● Exercise directions
Every entry needs to be printed exactly, please.

_ _ _

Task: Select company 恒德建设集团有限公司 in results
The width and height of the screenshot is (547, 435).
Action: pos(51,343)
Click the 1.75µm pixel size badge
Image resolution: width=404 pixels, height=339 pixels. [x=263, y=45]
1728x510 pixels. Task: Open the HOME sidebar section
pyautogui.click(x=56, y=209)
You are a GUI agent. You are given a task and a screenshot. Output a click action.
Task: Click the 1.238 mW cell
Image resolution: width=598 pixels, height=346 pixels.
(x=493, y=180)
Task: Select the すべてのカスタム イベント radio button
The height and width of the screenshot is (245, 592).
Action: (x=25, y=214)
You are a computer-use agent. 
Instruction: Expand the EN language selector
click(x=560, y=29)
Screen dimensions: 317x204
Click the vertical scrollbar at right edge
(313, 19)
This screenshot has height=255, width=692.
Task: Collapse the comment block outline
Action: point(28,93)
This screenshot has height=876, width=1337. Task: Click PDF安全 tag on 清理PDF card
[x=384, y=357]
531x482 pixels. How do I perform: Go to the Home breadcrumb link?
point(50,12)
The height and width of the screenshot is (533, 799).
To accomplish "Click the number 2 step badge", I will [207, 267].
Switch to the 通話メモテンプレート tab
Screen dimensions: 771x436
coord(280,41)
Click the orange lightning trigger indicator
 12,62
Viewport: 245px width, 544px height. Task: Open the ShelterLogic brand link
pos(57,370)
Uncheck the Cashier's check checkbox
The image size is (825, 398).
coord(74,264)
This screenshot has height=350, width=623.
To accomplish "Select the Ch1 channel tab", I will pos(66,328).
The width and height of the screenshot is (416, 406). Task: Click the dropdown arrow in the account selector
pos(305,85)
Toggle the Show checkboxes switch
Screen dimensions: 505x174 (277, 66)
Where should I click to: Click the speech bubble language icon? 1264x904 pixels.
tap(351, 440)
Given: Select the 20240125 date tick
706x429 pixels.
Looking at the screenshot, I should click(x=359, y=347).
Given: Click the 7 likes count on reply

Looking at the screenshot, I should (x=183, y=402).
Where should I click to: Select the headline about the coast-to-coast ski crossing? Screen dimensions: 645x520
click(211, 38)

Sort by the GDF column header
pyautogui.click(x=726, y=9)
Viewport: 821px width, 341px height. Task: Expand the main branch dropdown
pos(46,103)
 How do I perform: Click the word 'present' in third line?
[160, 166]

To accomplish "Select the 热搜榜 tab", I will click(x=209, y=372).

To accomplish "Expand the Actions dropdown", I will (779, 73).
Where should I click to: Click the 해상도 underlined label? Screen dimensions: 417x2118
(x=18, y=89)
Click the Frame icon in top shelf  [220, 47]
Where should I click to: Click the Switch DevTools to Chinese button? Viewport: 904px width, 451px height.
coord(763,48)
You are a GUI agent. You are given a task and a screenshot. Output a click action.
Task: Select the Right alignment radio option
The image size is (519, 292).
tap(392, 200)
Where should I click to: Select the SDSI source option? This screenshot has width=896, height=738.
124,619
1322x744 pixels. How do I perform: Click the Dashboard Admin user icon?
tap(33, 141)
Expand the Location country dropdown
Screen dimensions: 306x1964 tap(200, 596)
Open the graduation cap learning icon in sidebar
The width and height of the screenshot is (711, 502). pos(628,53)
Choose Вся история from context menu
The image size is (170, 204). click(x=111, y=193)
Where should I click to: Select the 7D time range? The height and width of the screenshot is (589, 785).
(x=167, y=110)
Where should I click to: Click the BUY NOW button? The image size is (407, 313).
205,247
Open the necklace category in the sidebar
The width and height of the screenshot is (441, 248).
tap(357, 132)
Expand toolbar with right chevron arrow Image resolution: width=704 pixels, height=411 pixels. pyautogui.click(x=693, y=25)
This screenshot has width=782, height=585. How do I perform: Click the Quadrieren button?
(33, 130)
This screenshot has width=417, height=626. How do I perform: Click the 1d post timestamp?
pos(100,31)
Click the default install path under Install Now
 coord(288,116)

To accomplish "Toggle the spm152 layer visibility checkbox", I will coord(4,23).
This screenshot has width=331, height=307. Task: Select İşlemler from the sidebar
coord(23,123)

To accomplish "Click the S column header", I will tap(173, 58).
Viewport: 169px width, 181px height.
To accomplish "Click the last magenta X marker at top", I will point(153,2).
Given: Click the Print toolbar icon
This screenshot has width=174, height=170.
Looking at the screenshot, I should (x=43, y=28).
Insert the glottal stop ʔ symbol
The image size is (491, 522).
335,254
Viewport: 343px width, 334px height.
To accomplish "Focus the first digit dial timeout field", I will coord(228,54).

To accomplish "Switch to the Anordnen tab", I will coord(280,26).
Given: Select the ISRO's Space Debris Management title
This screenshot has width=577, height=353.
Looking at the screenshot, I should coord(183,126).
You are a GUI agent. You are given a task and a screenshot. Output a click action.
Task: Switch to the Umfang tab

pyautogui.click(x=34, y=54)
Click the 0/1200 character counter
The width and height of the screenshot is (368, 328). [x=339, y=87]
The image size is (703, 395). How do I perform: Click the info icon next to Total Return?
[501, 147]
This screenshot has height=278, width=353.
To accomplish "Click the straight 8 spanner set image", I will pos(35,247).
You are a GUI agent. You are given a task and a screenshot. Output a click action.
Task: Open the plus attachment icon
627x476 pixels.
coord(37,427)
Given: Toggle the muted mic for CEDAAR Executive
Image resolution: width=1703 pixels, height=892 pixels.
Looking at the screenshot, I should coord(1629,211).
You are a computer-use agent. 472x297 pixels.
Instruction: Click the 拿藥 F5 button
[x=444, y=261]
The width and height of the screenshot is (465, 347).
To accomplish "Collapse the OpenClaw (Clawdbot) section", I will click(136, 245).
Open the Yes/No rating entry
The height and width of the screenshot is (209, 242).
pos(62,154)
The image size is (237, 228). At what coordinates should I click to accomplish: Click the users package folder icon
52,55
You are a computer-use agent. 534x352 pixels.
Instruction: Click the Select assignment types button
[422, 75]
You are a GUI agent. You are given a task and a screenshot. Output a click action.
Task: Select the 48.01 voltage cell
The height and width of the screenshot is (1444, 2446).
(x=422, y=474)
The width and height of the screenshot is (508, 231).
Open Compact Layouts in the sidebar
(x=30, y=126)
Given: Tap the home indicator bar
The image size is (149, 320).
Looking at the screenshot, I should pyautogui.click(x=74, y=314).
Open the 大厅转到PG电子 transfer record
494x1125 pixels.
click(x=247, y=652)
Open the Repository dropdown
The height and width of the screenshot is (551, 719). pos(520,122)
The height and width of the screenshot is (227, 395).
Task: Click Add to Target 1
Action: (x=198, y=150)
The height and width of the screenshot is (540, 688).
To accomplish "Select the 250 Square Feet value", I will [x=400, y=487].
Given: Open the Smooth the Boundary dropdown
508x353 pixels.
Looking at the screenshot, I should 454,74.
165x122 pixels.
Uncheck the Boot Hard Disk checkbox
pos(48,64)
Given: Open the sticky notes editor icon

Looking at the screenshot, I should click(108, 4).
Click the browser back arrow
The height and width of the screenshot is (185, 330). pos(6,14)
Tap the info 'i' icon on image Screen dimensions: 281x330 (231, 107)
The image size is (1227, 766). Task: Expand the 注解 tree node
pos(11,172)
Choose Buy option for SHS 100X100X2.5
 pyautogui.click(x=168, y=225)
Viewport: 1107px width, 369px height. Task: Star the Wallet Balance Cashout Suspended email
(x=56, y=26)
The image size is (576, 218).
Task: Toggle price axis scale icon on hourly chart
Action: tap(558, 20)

_ _ _

● Reply to the task
Task: Select company 恒德建设集团有限公司 in results
The width and height of the screenshot is (547, 435).
Action: pos(51,343)
Click the 1.75µm pixel size badge
Image resolution: width=404 pixels, height=339 pixels. [x=263, y=45]
1728x510 pixels. Task: Open the HOME sidebar section
pyautogui.click(x=56, y=209)
You are a GUI agent. You are given a task and a screenshot. Output a click action.
Task: Click the 1.238 mW cell
Image resolution: width=598 pixels, height=346 pixels.
(x=493, y=180)
Task: Select the すべてのカスタム イベント radio button
The height and width of the screenshot is (245, 592).
Action: (x=25, y=214)
You are a computer-use agent. 
Instruction: Expand the EN language selector
click(x=560, y=29)
Screen dimensions: 317x204
Click the vertical scrollbar at right edge
(313, 19)
This screenshot has height=255, width=692.
Task: Collapse the comment block outline
Action: point(28,93)
This screenshot has height=876, width=1337. Task: Click PDF安全 tag on 清理PDF card
[x=384, y=357]
531x482 pixels. How do I perform: Go to the Home breadcrumb link?
point(50,12)
The height and width of the screenshot is (533, 799).
To accomplish "Click the number 2 step badge", I will [207, 267].
Switch to the 通話メモテンプレート tab
Screen dimensions: 771x436
coord(280,41)
Click the orange lightning trigger indicator
 12,62
Viewport: 245px width, 544px height. Task: Open the ShelterLogic brand link
pos(57,370)
Uncheck the Cashier's check checkbox
The image size is (825, 398).
coord(74,264)
This screenshot has height=350, width=623.
To accomplish "Select the Ch1 channel tab", I will pos(66,328).
The width and height of the screenshot is (416, 406). Task: Click the dropdown arrow in the account selector
pos(305,85)
Toggle the Show checkboxes switch
Screen dimensions: 505x174 (277, 66)
Where should I click to: Click the speech bubble language icon? 1264x904 pixels.
tap(351, 440)
Given: Select the 20240125 date tick
706x429 pixels.
Looking at the screenshot, I should click(x=359, y=347).
Given: Click the 7 likes count on reply

Looking at the screenshot, I should (x=183, y=402).
Where should I click to: Select the headline about the coast-to-coast ski crossing? Screen dimensions: 645x520
click(211, 38)

Sort by the GDF column header
pyautogui.click(x=726, y=9)
Viewport: 821px width, 341px height. Task: Expand the main branch dropdown
pos(46,103)
 How do I perform: Click the word 'present' in third line?
[160, 166]

To accomplish "Select the 热搜榜 tab", I will click(x=209, y=372).

To accomplish "Expand the Actions dropdown", I will (779, 73).
Where should I click to: Click the 해상도 underlined label? Screen dimensions: 417x2118
(x=18, y=89)
Click the Frame icon in top shelf  [220, 47]
Where should I click to: Click the Switch DevTools to Chinese button? Viewport: 904px width, 451px height.
coord(763,48)
You are a GUI agent. You are given a task and a screenshot. Output a click action.
Task: Select the Right alignment radio option
The image size is (519, 292).
tap(392, 200)
Where should I click to: Select the SDSI source option? This screenshot has width=896, height=738.
124,619
1322x744 pixels. How do I perform: Click the Dashboard Admin user icon?
tap(33, 141)
Expand the Location country dropdown
Screen dimensions: 306x1964 tap(200, 596)
Open the graduation cap learning icon in sidebar
The width and height of the screenshot is (711, 502). pos(628,53)
Choose Вся история from context menu
The image size is (170, 204). click(x=111, y=193)
Where should I click to: Select the 7D time range? The height and width of the screenshot is (589, 785).
(x=167, y=110)
Where should I click to: Click the BUY NOW button? The image size is (407, 313).
205,247
Open the necklace category in the sidebar
The width and height of the screenshot is (441, 248).
tap(357, 132)
Expand toolbar with right chevron arrow Image resolution: width=704 pixels, height=411 pixels. pyautogui.click(x=693, y=25)
This screenshot has width=782, height=585. How do I perform: Click the Quadrieren button?
(33, 130)
This screenshot has width=417, height=626. How do I perform: Click the 1d post timestamp?
pos(100,31)
Click the default install path under Install Now
 coord(288,116)

To accomplish "Toggle the spm152 layer visibility checkbox", I will coord(4,23).
This screenshot has width=331, height=307. Task: Select İşlemler from the sidebar
coord(23,123)

To accomplish "Click the S column header", I will tap(173, 58).
Viewport: 169px width, 181px height.
To accomplish "Click the last magenta X marker at top", I will point(153,2).
Given: Click the Print toolbar icon
This screenshot has width=174, height=170.
Looking at the screenshot, I should (x=43, y=28).
Insert the glottal stop ʔ symbol
The image size is (491, 522).
335,254
Viewport: 343px width, 334px height.
To accomplish "Focus the first digit dial timeout field", I will coord(228,54).

To accomplish "Switch to the Anordnen tab", I will coord(280,26).
Given: Select the ISRO's Space Debris Management title
This screenshot has width=577, height=353.
Looking at the screenshot, I should coord(183,126).
You are a GUI agent. You are given a task and a screenshot. Output a click action.
Task: Switch to the Umfang tab

pyautogui.click(x=34, y=54)
Click the 0/1200 character counter
The width and height of the screenshot is (368, 328). [x=339, y=87]
The image size is (703, 395). How do I perform: Click the info icon next to Total Return?
[501, 147]
This screenshot has height=278, width=353.
To accomplish "Click the straight 8 spanner set image", I will pos(35,247).
You are a GUI agent. You are given a task and a screenshot. Output a click action.
Task: Open the plus attachment icon
627x476 pixels.
coord(37,427)
Given: Toggle the muted mic for CEDAAR Executive
Image resolution: width=1703 pixels, height=892 pixels.
Looking at the screenshot, I should coord(1629,211).
You are a computer-use agent. 472x297 pixels.
Instruction: Click the 拿藥 F5 button
[x=444, y=261]
The width and height of the screenshot is (465, 347).
To accomplish "Collapse the OpenClaw (Clawdbot) section", I will click(136, 245).
Open the Yes/No rating entry
The height and width of the screenshot is (209, 242).
pos(62,154)
The image size is (237, 228). At what coordinates should I click to accomplish: Click the users package folder icon
52,55
You are a computer-use agent. 534x352 pixels.
Instruction: Click the Select assignment types button
[422, 75]
You are a GUI agent. You are given a task and a screenshot. Output a click action.
Task: Select the 48.01 voltage cell
The height and width of the screenshot is (1444, 2446).
(x=422, y=474)
The width and height of the screenshot is (508, 231).
Open Compact Layouts in the sidebar
(x=30, y=126)
Given: Tap the home indicator bar
The image size is (149, 320).
Looking at the screenshot, I should pyautogui.click(x=74, y=314).
Open the 大厅转到PG电子 transfer record
494x1125 pixels.
click(x=247, y=652)
Open the Repository dropdown
The height and width of the screenshot is (551, 719). pos(520,122)
The height and width of the screenshot is (227, 395).
Task: Click Add to Target 1
Action: (x=198, y=150)
The height and width of the screenshot is (540, 688).
To accomplish "Select the 250 Square Feet value", I will [x=400, y=487].
Given: Open the Smooth the Boundary dropdown
508x353 pixels.
Looking at the screenshot, I should 454,74.
165x122 pixels.
Uncheck the Boot Hard Disk checkbox
pos(48,64)
Given: Open the sticky notes editor icon

Looking at the screenshot, I should click(108, 4).
Click the browser back arrow
The height and width of the screenshot is (185, 330). pos(6,14)
Tap the info 'i' icon on image Screen dimensions: 281x330 (231, 107)
The image size is (1227, 766). Task: Expand the 注解 tree node
pos(11,172)
Choose Buy option for SHS 100X100X2.5
 pyautogui.click(x=168, y=225)
Viewport: 1107px width, 369px height. Task: Star the Wallet Balance Cashout Suspended email
(x=56, y=26)
The image size is (576, 218).
Task: Toggle price axis scale icon on hourly chart
Action: tap(558, 20)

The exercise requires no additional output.